L'indigence de certains couples ne leur permettait pas de coucher leur progéniture dans un berceau. Dans de telles conditions, l'enfant, dès sa naissance, partageait la couche  de ses parents. Admirons la sagesse de l'Église qui interdisait le partage du lit pour la conservation du nouveau-né et pour sa santé morale. De plus, Elle entendait mettre fin à l'épidémie d'étouffements qui sévissait, à cette  époque, et dont les causes, comme nous l'indiquons plus haut, n'étaient pas toujours accidentelles. Souvent, les décisions ecclésiastiques nous paraissent absurdes, alors que si nous les placions dans leur véritable contexte, elles nous sembleraient plus logiques. Prenons l'exemple des limbes : ce lieu d'attente pour les Justes de l'Ancien Testament jusqu'à l'accomplissement du mystère de la Rédemption. Certains théologiens, que nos esprits modernes critiquent, récupérèrent cet endroit, devenu inutile, y installèrent les enfants morts sans baptême et les y laissaient errer, pendant toute l'éternité. Cette décision, apparemment absurde, n'avait d'autre but que d'éliminer l'infanticide des nouveau-nés en culpabilisant les mères en état d'illégitimité, qui se débarrassaient ainsi du fruit de leurs amours coupables.

 

« La négligence dans cette occasion est un très-grand péché, et lors que le malheur arrive, c'est un Cas réservé, dans ce Diocèse, auquel l'Évêque est en droit d'imposer une pénitence publique, selon qu'on la pratique dans d'autres Diocèses; et le Droit Canon remarque, qu'on a quelquefois ordonné pour ce crime trois années de pénitence et de jeûne, desquelles on en devoit jeûner une au pain et à l'eau. »

.

Après l'exhortation, suit immédiatement la menace. L'infanticide par étouffement entraînait une sanction de trois années de jeûne et une pénitence publique. En pénitence publique, la femme se voyait refuser la bénédiction des relevailles, et le couple se devait de rester à genoux, un cierge à la main, au pied du crucifix pendant toute la durée de la messe paroissiale.

Les filles et les veuves, en état d'illégitimité, ne pouvaient pas prétendre à  cette bénédiction et, comme le couple, faisaient la même pénitence publique, pour avoir procréé en dehors du mariage.  

Mais en quoi consistaient les années de jeûne ?

 

  • La première année, à se nourrir, tous les jours, uniquement au pain et à l'eau.

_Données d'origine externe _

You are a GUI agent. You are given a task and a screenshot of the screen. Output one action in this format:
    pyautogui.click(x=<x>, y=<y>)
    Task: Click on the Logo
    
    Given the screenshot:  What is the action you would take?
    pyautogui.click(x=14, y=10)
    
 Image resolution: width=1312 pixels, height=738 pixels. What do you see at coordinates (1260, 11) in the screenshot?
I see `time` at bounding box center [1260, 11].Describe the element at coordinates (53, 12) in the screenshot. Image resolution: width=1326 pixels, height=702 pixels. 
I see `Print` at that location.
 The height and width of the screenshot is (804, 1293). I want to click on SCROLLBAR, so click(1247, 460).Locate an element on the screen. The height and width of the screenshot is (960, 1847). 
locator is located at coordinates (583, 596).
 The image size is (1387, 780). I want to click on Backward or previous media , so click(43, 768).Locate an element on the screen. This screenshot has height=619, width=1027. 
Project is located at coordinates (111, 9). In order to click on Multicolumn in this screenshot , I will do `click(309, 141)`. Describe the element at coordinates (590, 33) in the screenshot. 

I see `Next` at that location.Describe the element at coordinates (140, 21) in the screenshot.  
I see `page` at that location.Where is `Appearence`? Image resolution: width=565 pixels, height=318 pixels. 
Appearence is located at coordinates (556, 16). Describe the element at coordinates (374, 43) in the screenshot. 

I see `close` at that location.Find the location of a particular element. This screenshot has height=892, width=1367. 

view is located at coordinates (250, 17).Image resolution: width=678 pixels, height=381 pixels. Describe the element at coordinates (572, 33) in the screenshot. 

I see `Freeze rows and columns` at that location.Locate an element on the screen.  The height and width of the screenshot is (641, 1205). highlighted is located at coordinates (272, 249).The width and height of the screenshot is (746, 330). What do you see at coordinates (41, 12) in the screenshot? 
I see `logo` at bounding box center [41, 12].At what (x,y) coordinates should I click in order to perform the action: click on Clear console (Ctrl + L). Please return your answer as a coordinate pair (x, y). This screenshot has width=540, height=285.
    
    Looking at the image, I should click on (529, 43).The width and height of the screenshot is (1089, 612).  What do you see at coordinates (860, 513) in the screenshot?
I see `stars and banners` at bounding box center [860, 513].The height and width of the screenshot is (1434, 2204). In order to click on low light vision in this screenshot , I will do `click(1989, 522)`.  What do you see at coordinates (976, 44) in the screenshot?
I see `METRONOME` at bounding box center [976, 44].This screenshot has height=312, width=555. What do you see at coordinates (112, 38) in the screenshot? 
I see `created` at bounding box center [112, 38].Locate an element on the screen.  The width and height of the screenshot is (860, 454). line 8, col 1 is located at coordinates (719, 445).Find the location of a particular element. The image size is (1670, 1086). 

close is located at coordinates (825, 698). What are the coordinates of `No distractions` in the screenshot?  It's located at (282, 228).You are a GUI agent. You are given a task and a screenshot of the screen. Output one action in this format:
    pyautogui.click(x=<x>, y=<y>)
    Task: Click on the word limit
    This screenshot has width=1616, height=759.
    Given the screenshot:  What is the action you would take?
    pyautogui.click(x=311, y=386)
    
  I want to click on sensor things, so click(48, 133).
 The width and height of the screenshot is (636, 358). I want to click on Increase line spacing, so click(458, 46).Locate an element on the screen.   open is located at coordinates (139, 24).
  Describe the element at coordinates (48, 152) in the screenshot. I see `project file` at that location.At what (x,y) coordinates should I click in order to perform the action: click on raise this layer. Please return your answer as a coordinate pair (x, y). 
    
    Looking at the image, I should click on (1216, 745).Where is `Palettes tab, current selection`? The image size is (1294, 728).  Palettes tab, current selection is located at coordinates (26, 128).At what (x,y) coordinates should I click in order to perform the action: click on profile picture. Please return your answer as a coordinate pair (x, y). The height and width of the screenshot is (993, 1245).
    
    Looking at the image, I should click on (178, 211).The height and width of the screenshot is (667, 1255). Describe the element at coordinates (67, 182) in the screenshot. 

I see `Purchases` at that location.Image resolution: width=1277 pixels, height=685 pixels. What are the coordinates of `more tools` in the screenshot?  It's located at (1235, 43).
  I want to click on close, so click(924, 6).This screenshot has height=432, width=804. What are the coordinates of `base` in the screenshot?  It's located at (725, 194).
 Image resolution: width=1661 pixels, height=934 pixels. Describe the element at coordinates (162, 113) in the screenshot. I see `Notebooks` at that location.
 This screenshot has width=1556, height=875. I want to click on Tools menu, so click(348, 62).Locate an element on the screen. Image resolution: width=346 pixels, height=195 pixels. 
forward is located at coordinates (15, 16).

  • La deuxième et la troisième année, à observer le jeûne quadragésimal. C'est-à-dire à jeûner au pain et à l'eau, les lundis, mercredis et vendredis.

Abandonnons, sur ce jeûne quadragésimal, le cycle de la naissance, sous l’Ancien Régime, et quittons,  avec regret, Jeanne Brussaut, notre matrone, Marie Bourguignon, notre boulangère, et toutes ces femmes que nous citons et qui méritent notre reconnaissance.